AutoMMLab: Automatically Generating Deployable Models from Language Instructions for Computer Vision Tasks
Zekang Yang, Wang Zeng, Sheng Jin, Chen Qian, Ping Luo, Wentao Liu

TL;DR
AutoMMLab introduces an end-to-end AutoML system that converts natural language requests into deployable computer vision models, featuring a new benchmark and a novel hyperparameter optimization method using large language models.
Contribution
The paper presents AutoMMLab, a comprehensive AutoML platform for computer vision, and proposes HPO-LLaMA, a new LLM-based hyperparameter optimization algorithm, advancing automation and efficiency.
Findings
HPO-LLaMA significantly improves hyperparameter tuning efficiency.
AutoMMLab enables non-experts to build models via natural language.

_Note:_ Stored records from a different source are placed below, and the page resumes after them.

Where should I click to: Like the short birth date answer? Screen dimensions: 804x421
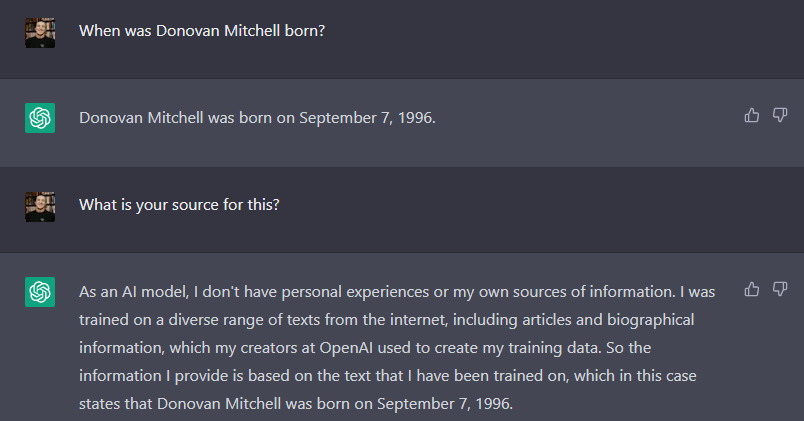[752, 115]
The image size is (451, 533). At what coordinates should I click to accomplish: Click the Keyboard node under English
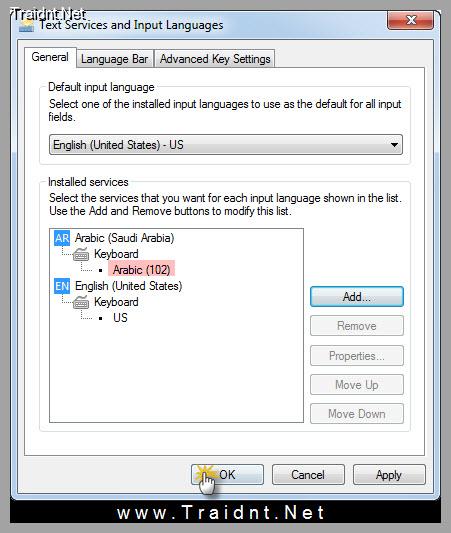pyautogui.click(x=116, y=302)
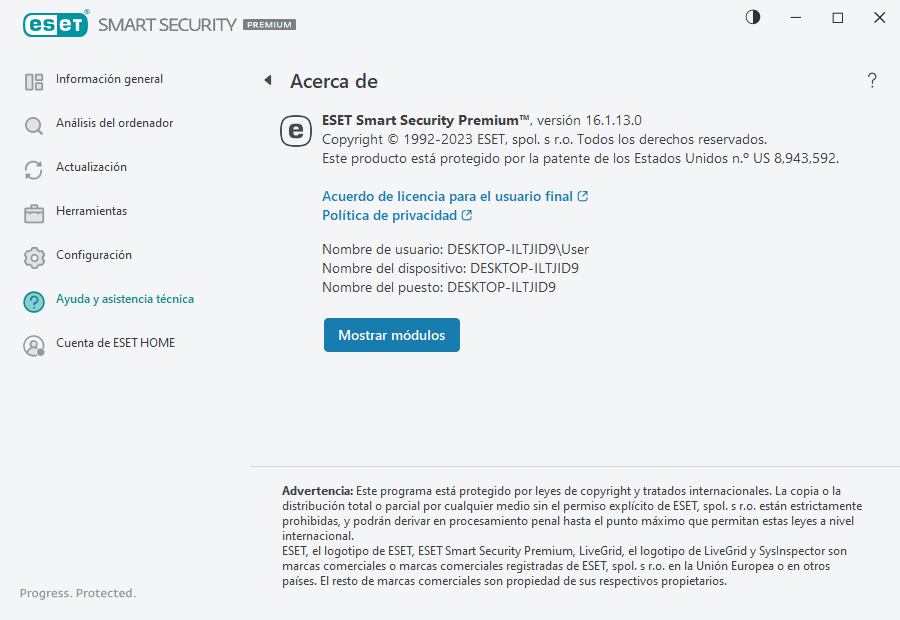Click the Herramientas briefcase icon
This screenshot has height=620, width=900.
34,214
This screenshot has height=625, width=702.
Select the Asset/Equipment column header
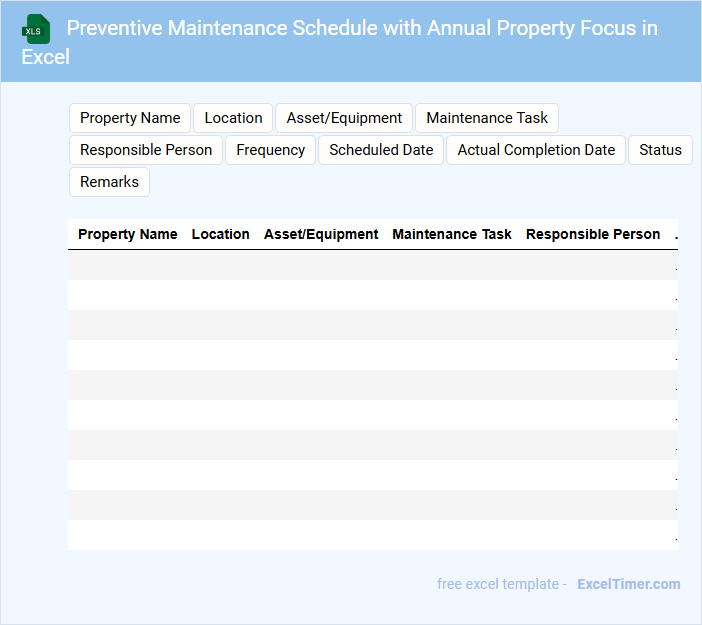click(x=321, y=234)
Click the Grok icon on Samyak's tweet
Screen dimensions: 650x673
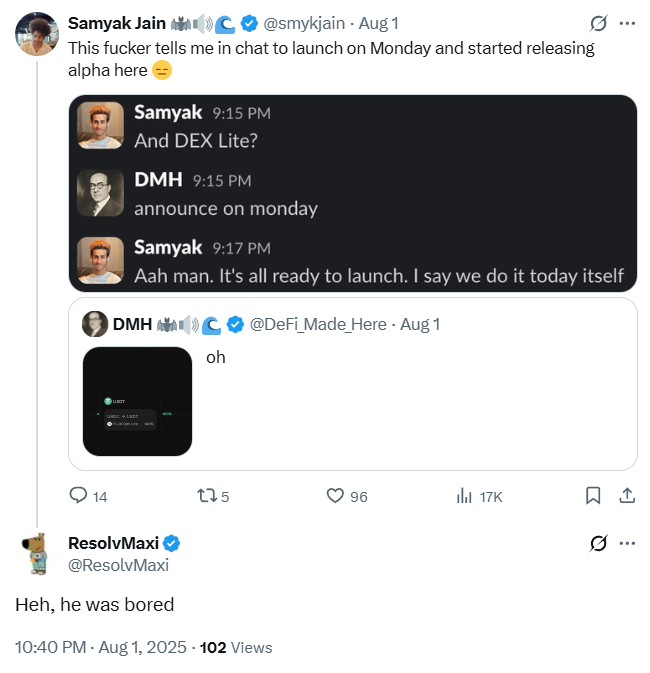point(599,23)
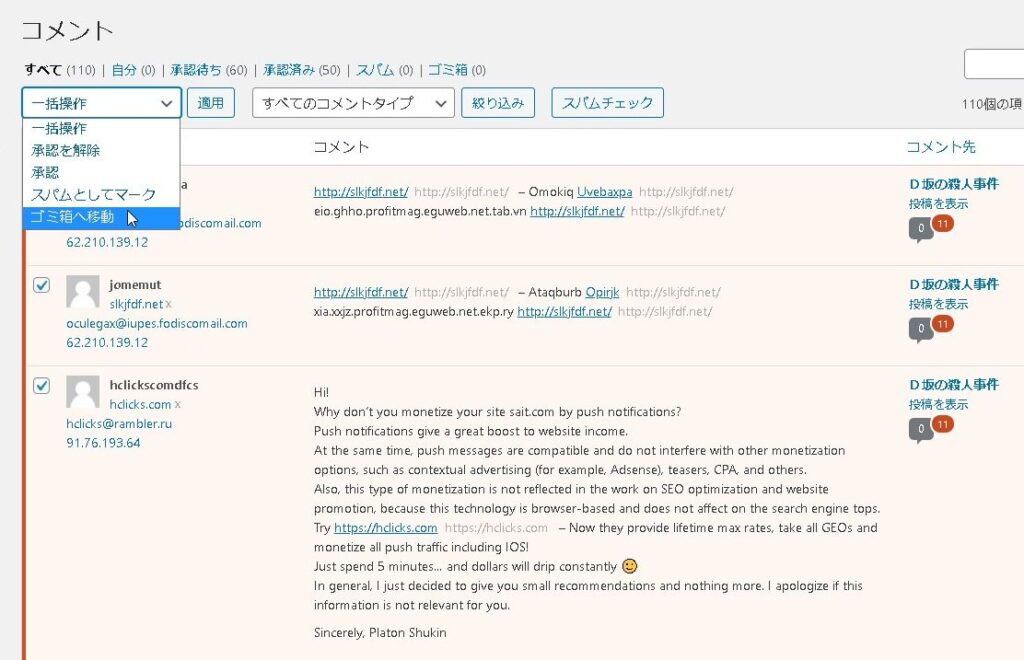Click the スパムチェック button
This screenshot has width=1024, height=660.
[607, 103]
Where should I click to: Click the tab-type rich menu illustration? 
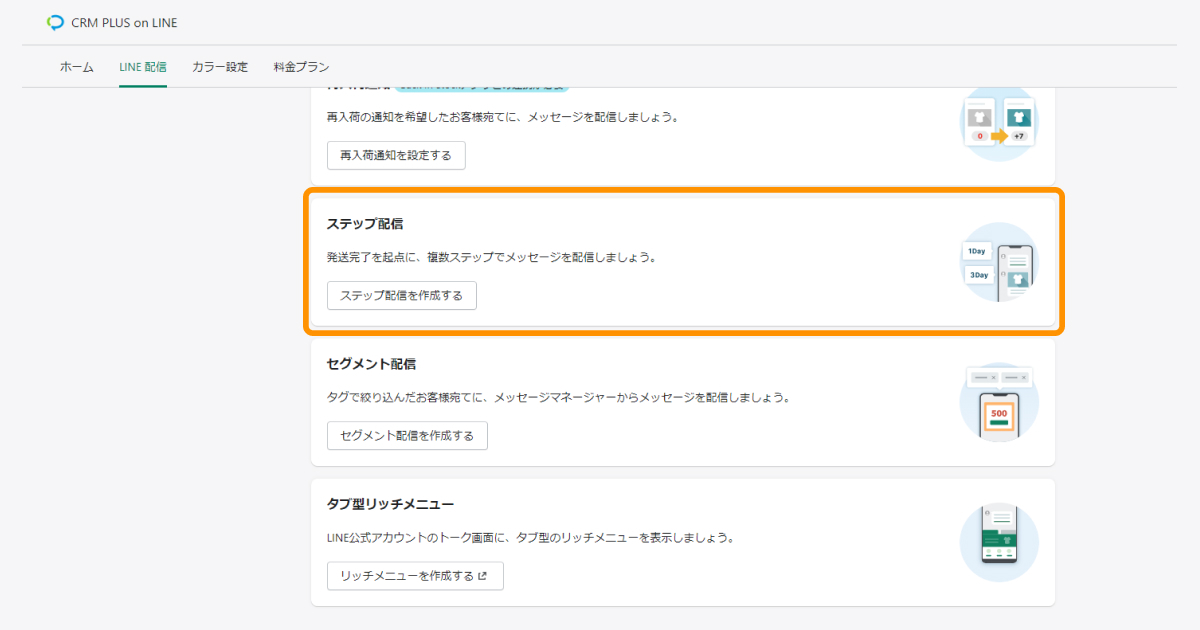[x=999, y=542]
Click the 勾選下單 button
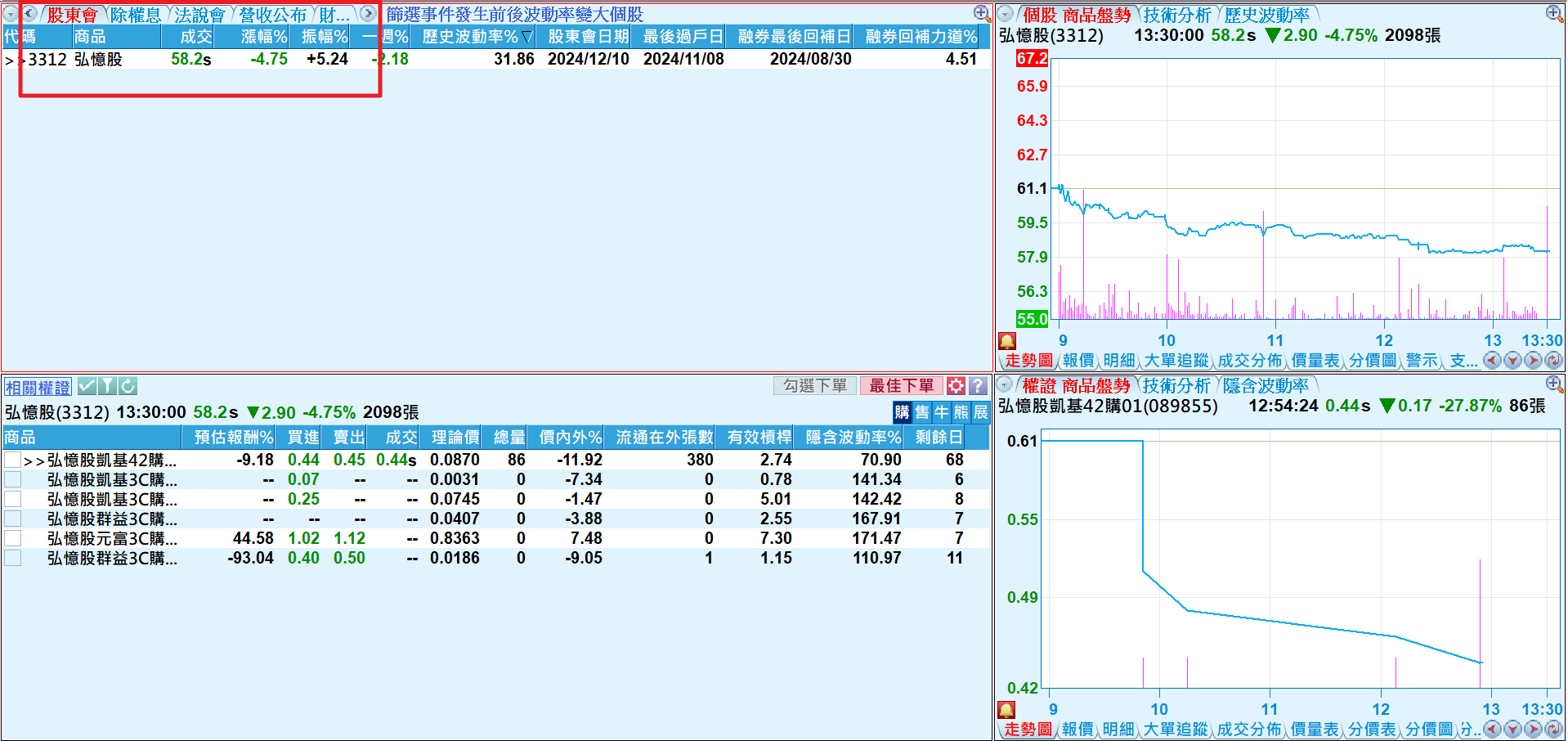The height and width of the screenshot is (741, 1568). 814,386
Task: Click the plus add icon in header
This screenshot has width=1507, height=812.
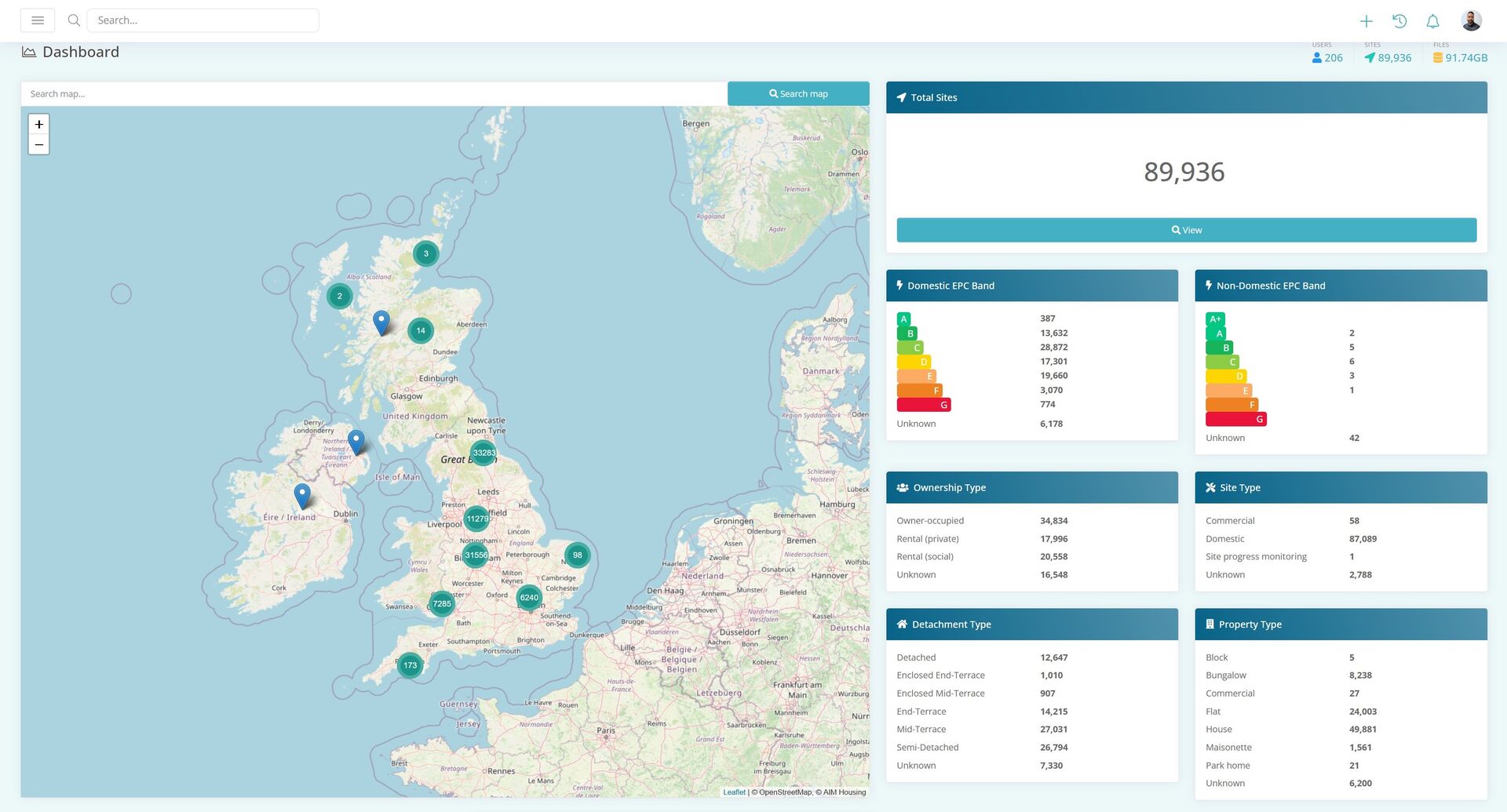Action: 1367,21
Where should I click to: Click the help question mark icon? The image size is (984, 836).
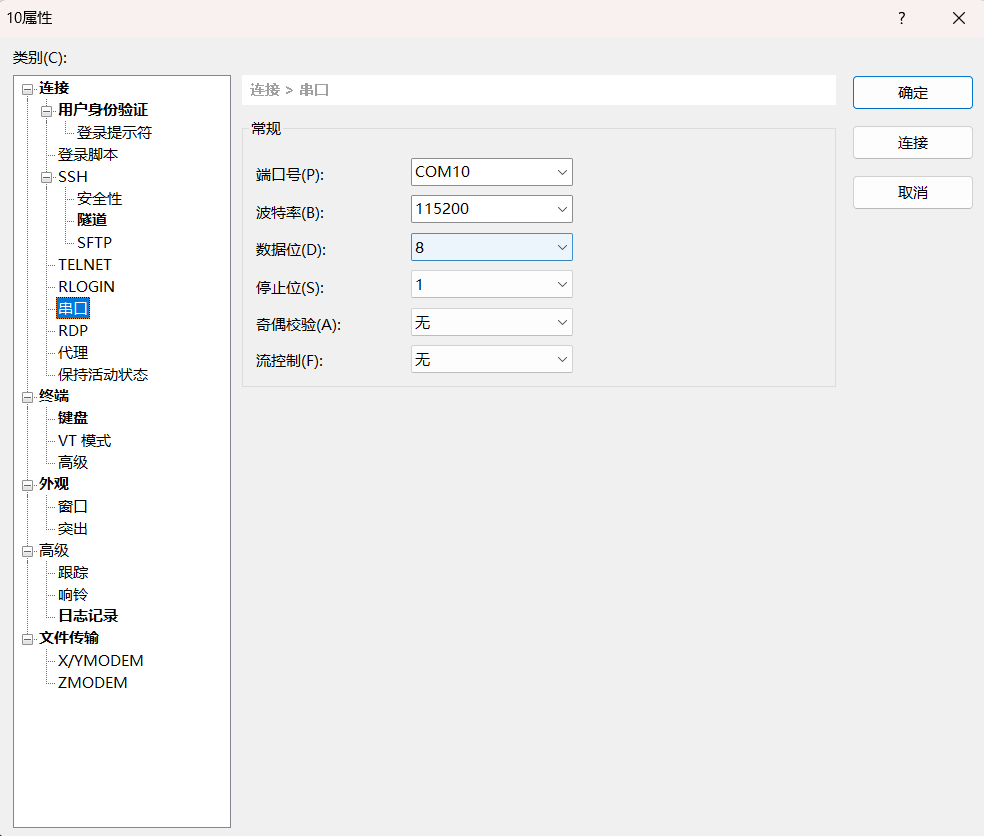click(901, 18)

LAMP benchmark facilitates evaluation of end-to-end AutoML components.
Abstract
Automated machine learning (AutoML) is a collection of techniques designed to automate the machine learning development process. While traditional AutoML approaches have been successfully applied in several critical steps of model development (e.g. hyperparameter optimization), there lacks a AutoML system that automates the entire end-to-end model production workflow for computer vision. To fill this blank, we propose a novel request-to-model task, which involves understanding the user's natural language request and execute the entire workflow to output production-ready models. This empowers non-expert individuals to easily build task-specific models via a user-friendly language interface. To facilitate development and evaluation, we develop a new experimental platform called AutoMMLab and a new benchmark called LAMP for studying key components in the end-to-end request-to-model…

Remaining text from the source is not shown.